Every record, apart from its pictures, should be repeated exactly.
....................
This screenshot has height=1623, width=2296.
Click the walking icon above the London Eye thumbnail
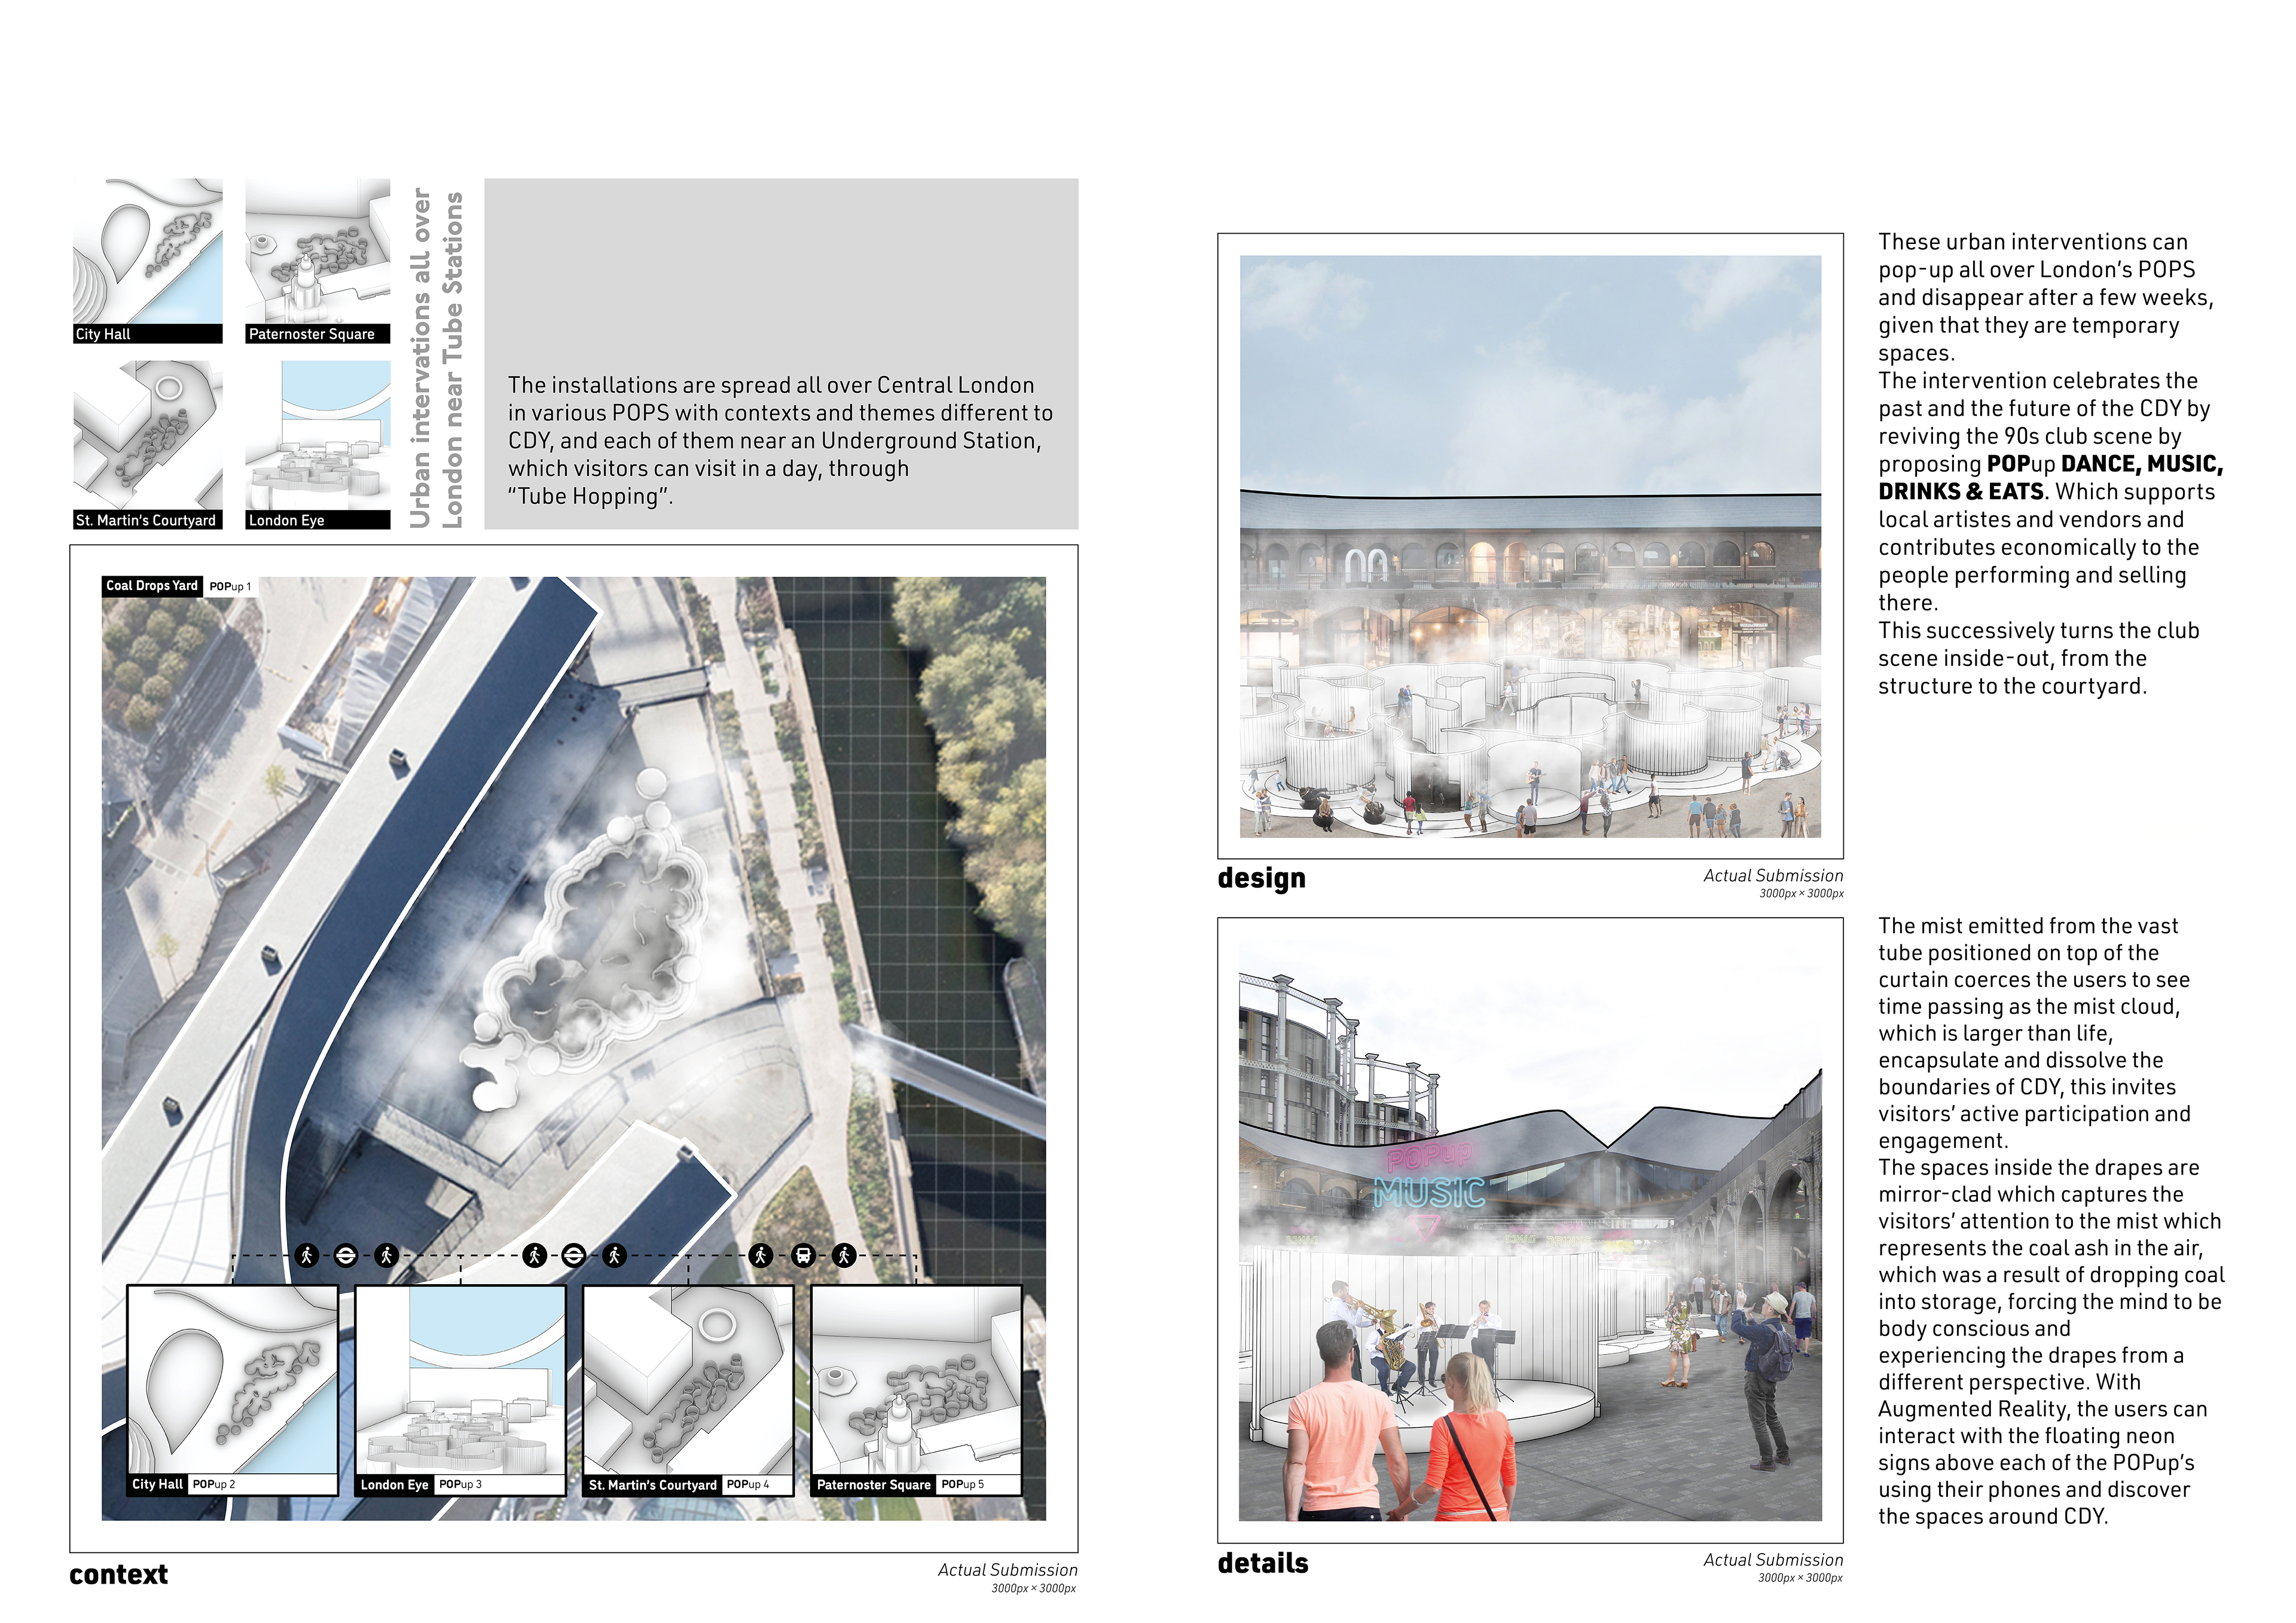[x=386, y=1255]
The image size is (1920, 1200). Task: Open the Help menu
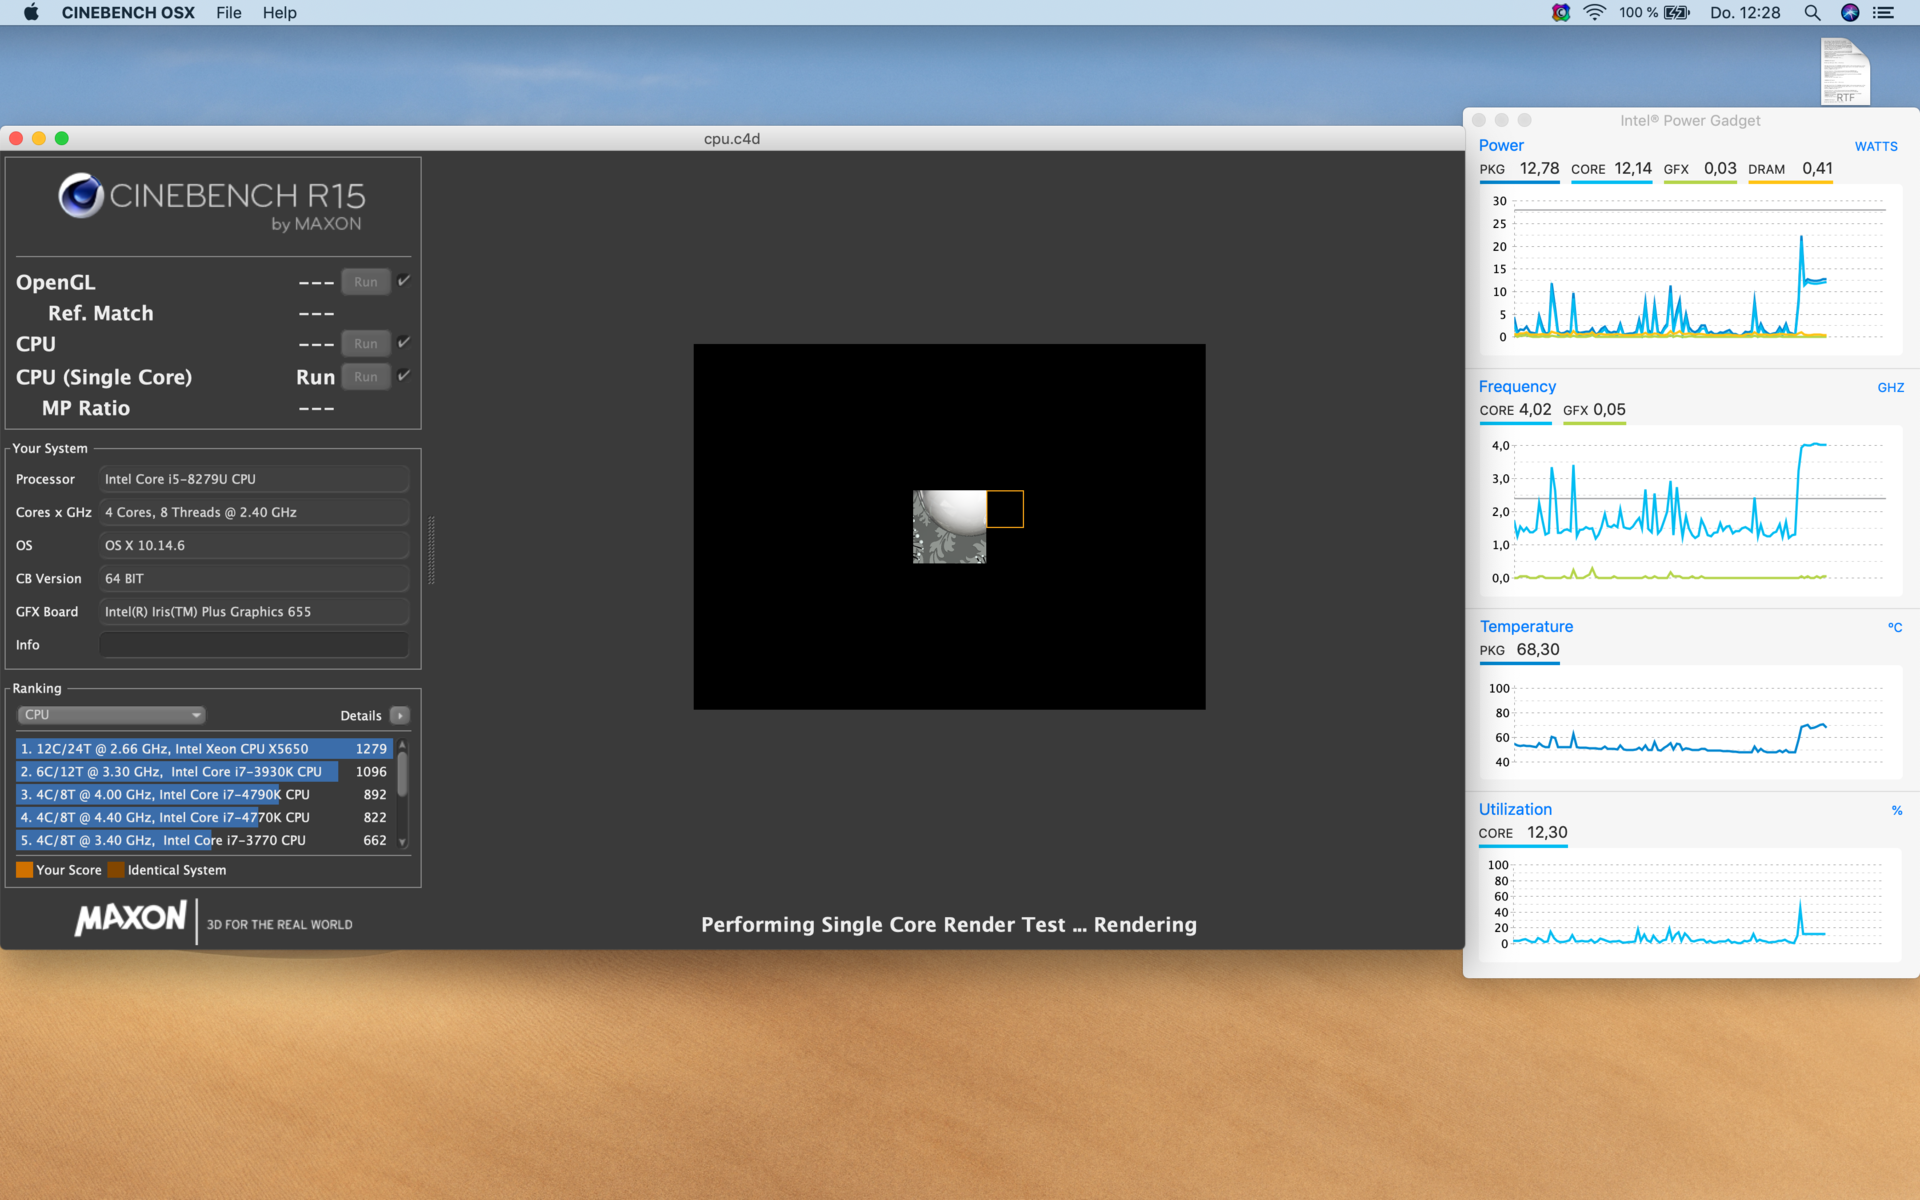coord(279,13)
....................
» **Completed exercise**
This screenshot has height=1623, width=2296.
Click the walking icon above the London Eye thumbnail
[x=386, y=1255]
The image size is (1920, 1200). Task: Open the Help menu
coord(279,13)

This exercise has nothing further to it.